Source document:
It’s a strange time for a music venue to be marking a major milestone.

An intimate space dedicated to the enjoyment of live music contemplates its future.

Normally, Pilot Light in the Old City would celebrate its 20th anniversary by doing the same thing it’s done every week for the past two decades: bringing people together to revel in the shared experience of live, original music. 

But like Knoxville’s other performance venues, the small club at 106 E. Jackson Ave. has been closed since March, with no reopening date yet set. To help defray expenses during the downtime and also to ensure the anniversary didn’t go unnoted, co-founder and proprietor Jason Boardman launched the club’s first-ever online fundraising campaign.

Starting with a modest $5,000 goal, through five days (as of yesterday afternoon) the GoFundMe effort had brought in $22,321. In an interview Monday, Boardman said the overwhelming response had laid to rest any doubts he might have had about whether people would miss Pilot Light in its absence.

“You get this just palpable, unbelievable show of support, like, ‘No, this is important,’” Boardman said. “The idea of, ‘Is this a good time to stop?’ just goes right out the door. It’s fantastic. I’ve been brought to tears many, many times.”

Pilot Light has always been more a community project than a business. Boardman has never taken a salary for his hours of toil — a day job writing and running software at McKay’s bookstore covers his living expenses — and most of the staff are volunteers, too. The club formally incorporated as a nonprofit in 2016, but it has functioned as one from the start.

Data lines:
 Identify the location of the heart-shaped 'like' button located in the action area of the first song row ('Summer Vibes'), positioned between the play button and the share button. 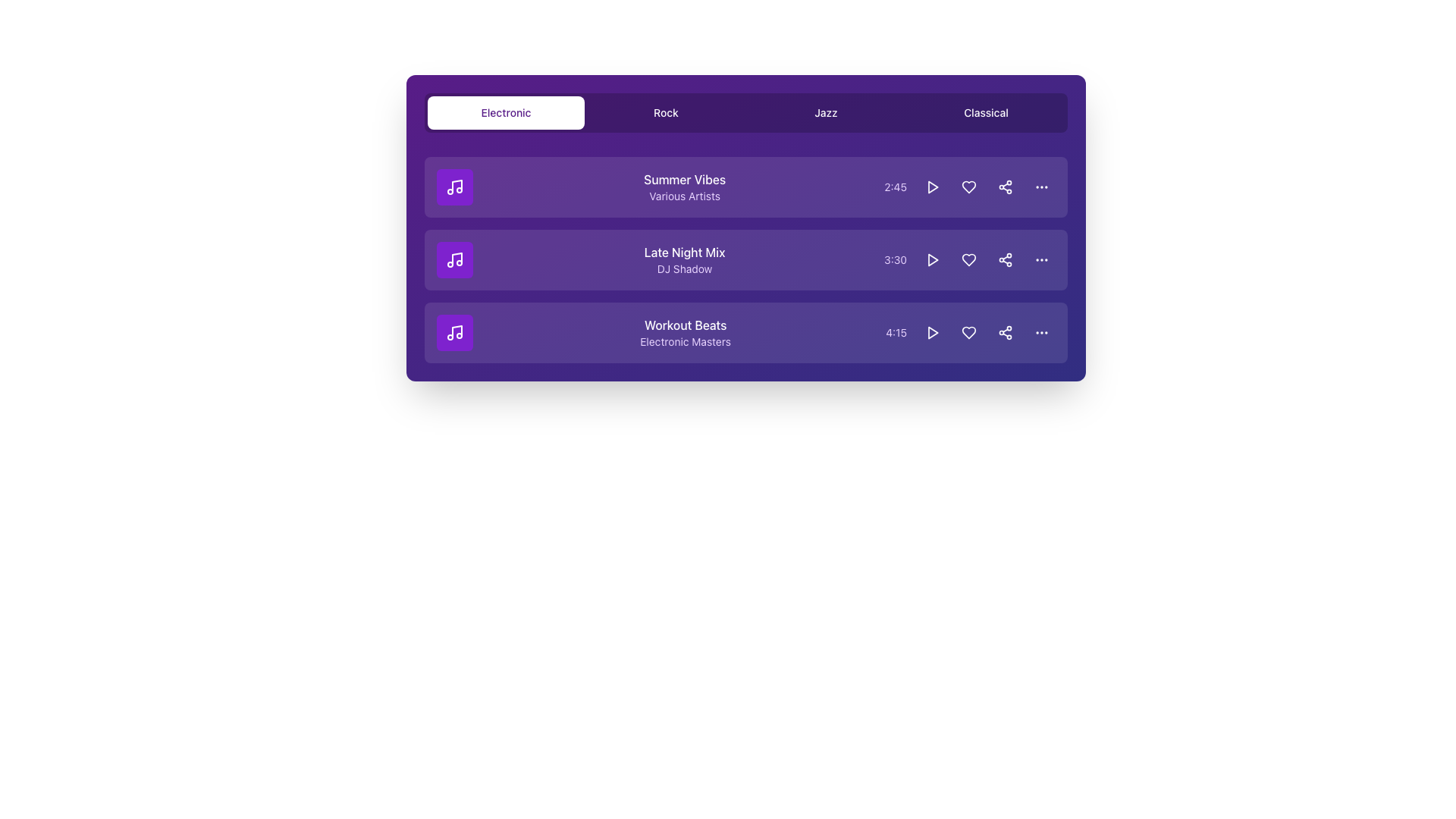
(968, 186).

Work to complete:
Repeat the passage from the Pilot Light article between "Starting with a" and "from the start.", inclusive.

Written solution:
Starting with a modest $5,000 goal, through five days (as of yesterday afternoon) the GoFundMe effort had brought in $22,321. In an interview Monday, Boardman said the overwhelming response had laid to rest any doubts he might have had about whether people would miss Pilot Light in its absence.

“You get this just palpable, unbelievable show of support, like, ‘No, this is important,’” Boardman said. “The idea of, ‘Is this a good time to stop?’ just goes right out the door. It’s fantastic. I’ve been brought to tears many, many times.”

Pilot Light has always been more a community project than a business. Boardman has never taken a salary for his hours of toil — a day job writing and running software at McKay’s bookstore covers his living expenses — and most of the staff are volunteers, too. The club formally incorporated as a nonprofit in 2016, but it has functioned as one from the start.